Calculating the consistent reliability coefficient rho_A in R

[Nicholas Brown]

Sorry if this is not the place to post this question.

I am trying to implement in R the consistent reliability coefficient rho_A proposed in "Consistent Partial Least Squares Path Modeling" by Dijkstra and Henseler (equation 3). For that I am using the semPLS package as a starting point.

I have built the following function to calculate rho_A for a given LV:

rho_a <- function(w, S) {
    ww <- w %*% t(w)
    numer <- t(w) %*% (S-diag(S)) %*% w
    denom <- t(w) %*% (ww-diag(ww)) %*% w
    rho <- (t(w) %*% w)^2 * numer / denom
    return(rho)
}

where w is the vector containing the estimated weights for the LV, and S is the empirical covariance matrix of the LV's indicators.

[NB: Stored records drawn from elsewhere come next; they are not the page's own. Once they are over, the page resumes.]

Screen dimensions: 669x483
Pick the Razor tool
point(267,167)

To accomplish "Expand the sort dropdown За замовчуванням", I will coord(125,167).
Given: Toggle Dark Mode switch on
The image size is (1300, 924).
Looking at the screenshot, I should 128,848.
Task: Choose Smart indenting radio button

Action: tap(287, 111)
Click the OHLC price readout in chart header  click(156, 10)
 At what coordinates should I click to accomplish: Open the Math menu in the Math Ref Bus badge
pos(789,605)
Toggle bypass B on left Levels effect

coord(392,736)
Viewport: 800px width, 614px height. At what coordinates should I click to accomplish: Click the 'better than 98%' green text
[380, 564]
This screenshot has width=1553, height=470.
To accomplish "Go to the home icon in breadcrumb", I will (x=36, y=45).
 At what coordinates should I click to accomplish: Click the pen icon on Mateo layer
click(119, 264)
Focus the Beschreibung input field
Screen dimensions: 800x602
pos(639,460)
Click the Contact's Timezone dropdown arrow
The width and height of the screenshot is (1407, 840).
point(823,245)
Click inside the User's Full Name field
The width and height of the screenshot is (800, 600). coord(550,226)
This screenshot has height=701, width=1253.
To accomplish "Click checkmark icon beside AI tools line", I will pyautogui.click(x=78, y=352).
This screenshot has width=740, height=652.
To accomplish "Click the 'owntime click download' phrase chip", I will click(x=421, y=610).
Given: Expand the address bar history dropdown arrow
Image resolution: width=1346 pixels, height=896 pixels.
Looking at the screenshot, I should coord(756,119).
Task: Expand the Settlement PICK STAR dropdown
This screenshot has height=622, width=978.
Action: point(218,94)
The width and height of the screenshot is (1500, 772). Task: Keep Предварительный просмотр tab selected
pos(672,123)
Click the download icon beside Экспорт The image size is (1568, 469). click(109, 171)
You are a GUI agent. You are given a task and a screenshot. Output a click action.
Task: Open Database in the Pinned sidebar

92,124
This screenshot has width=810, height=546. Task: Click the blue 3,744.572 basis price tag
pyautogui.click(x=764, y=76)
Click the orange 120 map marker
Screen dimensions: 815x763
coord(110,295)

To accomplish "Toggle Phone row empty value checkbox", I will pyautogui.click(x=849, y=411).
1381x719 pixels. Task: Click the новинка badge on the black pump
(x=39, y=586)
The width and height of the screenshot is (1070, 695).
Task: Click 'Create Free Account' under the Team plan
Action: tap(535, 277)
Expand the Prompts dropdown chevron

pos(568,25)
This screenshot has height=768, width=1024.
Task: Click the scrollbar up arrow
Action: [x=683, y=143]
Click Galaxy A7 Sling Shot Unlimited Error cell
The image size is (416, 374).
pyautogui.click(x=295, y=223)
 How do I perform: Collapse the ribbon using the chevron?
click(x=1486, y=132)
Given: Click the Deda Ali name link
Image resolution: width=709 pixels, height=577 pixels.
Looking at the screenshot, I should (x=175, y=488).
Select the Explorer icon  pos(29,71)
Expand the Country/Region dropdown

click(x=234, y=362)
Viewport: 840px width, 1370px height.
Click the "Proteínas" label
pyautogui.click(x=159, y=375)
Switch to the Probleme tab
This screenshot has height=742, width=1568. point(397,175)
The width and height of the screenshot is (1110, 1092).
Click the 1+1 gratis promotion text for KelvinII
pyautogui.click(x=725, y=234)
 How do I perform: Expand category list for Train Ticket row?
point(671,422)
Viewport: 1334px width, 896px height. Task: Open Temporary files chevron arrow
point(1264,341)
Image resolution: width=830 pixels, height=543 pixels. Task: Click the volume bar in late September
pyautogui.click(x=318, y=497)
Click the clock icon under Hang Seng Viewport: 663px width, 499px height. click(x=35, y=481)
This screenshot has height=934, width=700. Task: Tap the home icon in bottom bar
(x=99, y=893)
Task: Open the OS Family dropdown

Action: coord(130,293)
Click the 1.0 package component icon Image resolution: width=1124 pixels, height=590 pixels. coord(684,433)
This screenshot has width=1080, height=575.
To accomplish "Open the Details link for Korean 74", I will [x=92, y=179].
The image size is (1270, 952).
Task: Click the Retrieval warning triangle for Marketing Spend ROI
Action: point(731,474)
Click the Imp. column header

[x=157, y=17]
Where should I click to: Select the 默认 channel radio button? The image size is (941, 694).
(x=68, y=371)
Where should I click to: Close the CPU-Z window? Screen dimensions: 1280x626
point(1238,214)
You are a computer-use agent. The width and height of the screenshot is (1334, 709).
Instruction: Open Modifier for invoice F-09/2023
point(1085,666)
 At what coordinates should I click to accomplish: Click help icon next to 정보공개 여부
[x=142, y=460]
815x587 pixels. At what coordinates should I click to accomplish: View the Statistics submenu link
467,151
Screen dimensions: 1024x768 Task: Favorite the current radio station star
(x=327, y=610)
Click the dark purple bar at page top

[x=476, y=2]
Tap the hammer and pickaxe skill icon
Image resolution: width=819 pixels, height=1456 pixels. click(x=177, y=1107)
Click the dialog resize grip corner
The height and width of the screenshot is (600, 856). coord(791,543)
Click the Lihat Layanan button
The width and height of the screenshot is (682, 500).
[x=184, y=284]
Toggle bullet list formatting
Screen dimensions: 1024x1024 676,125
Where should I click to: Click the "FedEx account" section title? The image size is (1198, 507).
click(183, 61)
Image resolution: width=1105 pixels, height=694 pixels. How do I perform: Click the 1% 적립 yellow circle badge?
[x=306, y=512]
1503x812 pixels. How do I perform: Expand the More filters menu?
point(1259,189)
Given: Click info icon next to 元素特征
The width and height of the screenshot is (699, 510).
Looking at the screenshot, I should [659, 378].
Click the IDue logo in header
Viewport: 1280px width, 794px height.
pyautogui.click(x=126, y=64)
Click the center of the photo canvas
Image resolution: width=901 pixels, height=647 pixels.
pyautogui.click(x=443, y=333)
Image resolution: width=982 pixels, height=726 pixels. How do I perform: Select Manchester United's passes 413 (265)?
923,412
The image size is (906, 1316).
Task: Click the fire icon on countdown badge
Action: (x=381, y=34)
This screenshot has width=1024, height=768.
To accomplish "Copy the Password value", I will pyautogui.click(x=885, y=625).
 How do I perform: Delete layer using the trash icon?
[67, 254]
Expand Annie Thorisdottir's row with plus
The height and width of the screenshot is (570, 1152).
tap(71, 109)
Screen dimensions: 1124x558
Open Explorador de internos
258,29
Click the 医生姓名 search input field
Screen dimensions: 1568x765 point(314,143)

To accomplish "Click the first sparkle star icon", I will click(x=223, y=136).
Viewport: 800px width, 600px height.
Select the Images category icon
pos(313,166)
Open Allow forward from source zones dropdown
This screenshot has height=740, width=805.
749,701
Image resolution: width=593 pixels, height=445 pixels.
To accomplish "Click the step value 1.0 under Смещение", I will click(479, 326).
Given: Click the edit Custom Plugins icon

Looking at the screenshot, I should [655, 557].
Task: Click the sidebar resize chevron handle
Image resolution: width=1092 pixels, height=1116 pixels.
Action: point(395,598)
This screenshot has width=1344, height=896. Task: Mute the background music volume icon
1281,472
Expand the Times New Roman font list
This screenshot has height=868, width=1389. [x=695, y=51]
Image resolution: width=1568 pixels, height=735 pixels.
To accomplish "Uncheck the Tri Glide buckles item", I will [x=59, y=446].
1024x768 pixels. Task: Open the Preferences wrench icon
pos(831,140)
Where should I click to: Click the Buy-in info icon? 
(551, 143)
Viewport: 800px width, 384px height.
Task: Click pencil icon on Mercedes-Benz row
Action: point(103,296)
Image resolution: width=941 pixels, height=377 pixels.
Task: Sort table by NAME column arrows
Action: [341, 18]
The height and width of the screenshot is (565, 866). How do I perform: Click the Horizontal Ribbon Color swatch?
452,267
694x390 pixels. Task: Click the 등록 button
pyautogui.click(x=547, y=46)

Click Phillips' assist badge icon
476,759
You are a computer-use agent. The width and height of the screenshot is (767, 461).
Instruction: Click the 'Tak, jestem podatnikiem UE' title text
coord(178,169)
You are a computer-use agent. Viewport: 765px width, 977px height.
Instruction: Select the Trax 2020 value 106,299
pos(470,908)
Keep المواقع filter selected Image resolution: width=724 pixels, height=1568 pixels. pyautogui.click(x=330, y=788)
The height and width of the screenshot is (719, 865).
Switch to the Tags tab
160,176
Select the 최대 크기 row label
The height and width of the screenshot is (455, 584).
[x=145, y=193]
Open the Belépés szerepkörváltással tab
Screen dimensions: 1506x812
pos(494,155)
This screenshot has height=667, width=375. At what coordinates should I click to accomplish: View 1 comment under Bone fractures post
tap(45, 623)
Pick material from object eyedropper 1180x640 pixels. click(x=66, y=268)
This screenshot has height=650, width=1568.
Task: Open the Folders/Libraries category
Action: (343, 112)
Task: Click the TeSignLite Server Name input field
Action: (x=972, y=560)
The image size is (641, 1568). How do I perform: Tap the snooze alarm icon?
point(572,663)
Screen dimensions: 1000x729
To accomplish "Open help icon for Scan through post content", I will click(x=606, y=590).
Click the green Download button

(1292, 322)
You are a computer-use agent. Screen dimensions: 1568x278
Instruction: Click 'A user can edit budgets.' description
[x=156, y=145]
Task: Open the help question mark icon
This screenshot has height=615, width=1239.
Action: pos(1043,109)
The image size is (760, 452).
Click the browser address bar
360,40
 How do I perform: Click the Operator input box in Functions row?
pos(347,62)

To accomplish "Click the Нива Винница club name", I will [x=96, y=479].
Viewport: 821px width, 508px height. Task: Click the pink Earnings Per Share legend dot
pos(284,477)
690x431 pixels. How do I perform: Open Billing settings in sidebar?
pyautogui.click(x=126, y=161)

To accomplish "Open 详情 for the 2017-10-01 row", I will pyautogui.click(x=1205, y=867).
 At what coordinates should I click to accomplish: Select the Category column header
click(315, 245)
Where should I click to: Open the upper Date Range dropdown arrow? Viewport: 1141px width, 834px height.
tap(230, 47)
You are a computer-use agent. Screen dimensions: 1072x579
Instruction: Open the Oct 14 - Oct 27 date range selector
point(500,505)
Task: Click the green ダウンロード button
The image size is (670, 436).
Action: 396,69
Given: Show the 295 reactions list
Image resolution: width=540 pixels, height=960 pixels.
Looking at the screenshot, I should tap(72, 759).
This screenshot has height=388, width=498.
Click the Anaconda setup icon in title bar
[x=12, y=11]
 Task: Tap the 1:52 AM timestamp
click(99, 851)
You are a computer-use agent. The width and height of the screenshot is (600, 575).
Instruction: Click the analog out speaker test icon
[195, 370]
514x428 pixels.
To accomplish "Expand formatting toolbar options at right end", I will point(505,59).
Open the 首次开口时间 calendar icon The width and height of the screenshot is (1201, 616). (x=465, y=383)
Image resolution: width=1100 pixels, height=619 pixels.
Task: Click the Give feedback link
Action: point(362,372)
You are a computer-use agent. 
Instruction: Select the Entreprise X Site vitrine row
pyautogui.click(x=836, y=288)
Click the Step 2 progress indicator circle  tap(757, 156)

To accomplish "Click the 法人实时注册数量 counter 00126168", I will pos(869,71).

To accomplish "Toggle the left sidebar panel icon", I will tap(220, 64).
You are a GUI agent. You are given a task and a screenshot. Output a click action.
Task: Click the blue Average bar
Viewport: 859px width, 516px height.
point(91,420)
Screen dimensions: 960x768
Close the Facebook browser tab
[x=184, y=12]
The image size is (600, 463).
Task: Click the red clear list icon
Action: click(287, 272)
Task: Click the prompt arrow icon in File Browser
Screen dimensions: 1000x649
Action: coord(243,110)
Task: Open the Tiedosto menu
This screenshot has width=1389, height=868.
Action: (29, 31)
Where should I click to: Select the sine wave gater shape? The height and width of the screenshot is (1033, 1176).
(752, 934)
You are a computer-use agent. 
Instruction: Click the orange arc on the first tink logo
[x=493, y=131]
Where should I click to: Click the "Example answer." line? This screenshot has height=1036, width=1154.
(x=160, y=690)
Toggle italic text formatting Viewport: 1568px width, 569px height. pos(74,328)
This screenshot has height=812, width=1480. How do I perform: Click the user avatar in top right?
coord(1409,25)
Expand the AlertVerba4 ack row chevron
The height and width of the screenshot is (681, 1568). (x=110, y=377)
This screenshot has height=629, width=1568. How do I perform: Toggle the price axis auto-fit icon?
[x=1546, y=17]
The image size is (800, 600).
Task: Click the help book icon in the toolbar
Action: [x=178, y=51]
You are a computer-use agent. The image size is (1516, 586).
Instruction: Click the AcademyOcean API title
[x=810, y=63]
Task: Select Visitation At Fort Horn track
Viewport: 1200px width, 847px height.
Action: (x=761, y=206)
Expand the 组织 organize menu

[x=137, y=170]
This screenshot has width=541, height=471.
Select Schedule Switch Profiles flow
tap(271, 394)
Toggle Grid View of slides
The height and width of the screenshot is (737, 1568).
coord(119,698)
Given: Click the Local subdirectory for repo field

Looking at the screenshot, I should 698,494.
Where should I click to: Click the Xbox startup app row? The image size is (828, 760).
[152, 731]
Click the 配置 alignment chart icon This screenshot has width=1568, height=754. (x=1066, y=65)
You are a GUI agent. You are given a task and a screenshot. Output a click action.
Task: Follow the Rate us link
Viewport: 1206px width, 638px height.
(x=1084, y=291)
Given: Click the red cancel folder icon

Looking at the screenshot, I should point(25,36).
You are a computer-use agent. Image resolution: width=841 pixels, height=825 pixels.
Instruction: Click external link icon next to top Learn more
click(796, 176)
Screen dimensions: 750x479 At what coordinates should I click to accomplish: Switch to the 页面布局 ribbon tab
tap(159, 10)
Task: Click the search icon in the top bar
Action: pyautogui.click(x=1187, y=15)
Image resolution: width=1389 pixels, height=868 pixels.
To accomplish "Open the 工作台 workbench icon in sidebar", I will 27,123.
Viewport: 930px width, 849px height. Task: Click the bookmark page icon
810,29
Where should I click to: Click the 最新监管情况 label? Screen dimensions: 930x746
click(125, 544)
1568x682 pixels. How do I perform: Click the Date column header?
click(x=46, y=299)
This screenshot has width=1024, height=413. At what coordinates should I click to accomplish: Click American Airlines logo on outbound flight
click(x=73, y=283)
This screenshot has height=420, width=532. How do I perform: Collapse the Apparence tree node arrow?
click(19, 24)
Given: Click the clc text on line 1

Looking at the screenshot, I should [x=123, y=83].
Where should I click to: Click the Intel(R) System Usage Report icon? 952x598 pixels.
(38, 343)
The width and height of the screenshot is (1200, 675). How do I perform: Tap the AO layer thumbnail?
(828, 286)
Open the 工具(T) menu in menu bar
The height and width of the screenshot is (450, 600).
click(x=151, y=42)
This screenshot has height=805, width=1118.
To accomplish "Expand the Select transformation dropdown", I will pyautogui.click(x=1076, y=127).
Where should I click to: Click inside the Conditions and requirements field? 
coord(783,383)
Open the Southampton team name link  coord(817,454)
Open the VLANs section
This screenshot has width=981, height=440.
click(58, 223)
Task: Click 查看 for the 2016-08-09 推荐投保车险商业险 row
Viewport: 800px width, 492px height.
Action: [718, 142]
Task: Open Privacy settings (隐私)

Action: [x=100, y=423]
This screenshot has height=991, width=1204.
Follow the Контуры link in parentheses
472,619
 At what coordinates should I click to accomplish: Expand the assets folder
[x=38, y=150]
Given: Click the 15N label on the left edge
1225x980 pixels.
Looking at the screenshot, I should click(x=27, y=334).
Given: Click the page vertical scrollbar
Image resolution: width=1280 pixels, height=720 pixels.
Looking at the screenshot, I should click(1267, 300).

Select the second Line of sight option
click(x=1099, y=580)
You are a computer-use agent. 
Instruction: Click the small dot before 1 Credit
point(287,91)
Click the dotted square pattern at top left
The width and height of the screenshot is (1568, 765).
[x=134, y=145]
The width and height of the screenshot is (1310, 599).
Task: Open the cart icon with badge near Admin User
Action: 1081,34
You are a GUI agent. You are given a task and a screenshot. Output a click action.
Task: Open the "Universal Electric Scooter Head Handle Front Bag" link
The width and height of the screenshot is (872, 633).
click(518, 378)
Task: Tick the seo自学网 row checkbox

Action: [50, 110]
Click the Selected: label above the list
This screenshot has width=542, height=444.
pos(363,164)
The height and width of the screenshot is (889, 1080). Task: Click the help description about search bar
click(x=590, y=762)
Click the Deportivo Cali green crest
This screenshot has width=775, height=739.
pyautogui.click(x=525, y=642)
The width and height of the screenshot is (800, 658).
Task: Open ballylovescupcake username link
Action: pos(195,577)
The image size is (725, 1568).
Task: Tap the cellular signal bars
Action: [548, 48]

Using semPLS, I calculate w and S as it follows:

w <- my.pls$outer_weights[1:3,1]

(here I assume the LV of interest correspond to the first column in the outer_weights matrix, and its indicators are in the first three rows)

data <- scale(data)
S <- cov(data[,1:3])

(here data contains all the observations and its three first columns correspond to the LV's indicators; scale() standardizes the data)

Unfortunately, when I run this code I obtain strange values, much bigger than 1.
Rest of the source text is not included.